- Sire: Fastnet Rock
- Grandsire: Danehill
- Dam: Strega
- Damsire: Lake Coniston
- Sex: Gelding
- Foaled: 14 September 2007
- Country: Australia
- Colour: Bay
- Breeder: J. M. Cappellin
- Owner: Louise Hinton
- Trainer: John Moore

= Captain Sweet =

Australian-bred Thoroughbred racehorse

Captain Sweet ( 甜將 ; foaled 14 September 2007) is an Australia-bred, Hong Kong-based retired racehorse. He won five races in the 2010–2011 season.

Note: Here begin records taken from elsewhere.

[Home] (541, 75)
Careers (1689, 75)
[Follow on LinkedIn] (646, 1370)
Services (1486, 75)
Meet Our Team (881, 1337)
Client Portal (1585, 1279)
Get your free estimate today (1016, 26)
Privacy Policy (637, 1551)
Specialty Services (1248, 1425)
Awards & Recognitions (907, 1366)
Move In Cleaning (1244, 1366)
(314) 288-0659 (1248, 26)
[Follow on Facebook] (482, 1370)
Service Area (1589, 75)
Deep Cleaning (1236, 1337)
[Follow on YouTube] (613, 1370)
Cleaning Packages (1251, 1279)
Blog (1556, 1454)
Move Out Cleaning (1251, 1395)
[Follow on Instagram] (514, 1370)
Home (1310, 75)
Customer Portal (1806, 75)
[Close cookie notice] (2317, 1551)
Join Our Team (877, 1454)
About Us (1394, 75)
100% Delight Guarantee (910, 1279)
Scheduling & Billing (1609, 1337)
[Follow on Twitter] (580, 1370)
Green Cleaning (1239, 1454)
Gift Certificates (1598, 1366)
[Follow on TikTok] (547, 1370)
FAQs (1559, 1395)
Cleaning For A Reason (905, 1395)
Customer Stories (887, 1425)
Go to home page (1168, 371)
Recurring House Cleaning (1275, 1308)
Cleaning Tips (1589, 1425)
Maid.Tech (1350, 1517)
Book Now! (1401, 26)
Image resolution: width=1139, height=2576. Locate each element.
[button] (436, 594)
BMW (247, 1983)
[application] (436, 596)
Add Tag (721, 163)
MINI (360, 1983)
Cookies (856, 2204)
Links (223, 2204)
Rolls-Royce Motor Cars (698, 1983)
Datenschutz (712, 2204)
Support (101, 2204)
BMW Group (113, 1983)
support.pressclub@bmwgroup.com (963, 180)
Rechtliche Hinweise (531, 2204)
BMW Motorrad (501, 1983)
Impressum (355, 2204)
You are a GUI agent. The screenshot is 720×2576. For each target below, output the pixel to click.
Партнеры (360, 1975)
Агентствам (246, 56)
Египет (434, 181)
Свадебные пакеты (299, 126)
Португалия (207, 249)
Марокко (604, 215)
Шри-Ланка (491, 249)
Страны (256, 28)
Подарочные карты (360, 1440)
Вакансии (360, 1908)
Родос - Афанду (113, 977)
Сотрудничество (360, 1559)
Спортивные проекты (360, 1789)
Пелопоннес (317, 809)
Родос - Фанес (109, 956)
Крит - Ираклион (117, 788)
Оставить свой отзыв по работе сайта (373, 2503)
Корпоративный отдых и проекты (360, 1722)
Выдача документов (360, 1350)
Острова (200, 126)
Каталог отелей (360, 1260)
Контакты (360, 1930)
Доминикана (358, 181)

He was one of the nominees for 2010–2011 Hong Kong Horse of the Year. Captain Sweet was owned by Wong Chin Leung during his racing career, but has now been returned to Australia for his retirement. Sharing a paddock with two retired Melbourne Cup runners, he is now enjoying a slower pace of life.

==Background==
Captain Sweet is a bay gelding, bred in Australia by J. M. Cappellin. He was sired by Fastnet Rock, an Australian sprinter whose progeny include Foxwedge (William Reid Stakes) and Atlantic Jewel (The Thousand Guineas).

==Racing career==
Based at Sha Tin Racecourse, Captain Sweet has won seven races and over HK$5M in prize money.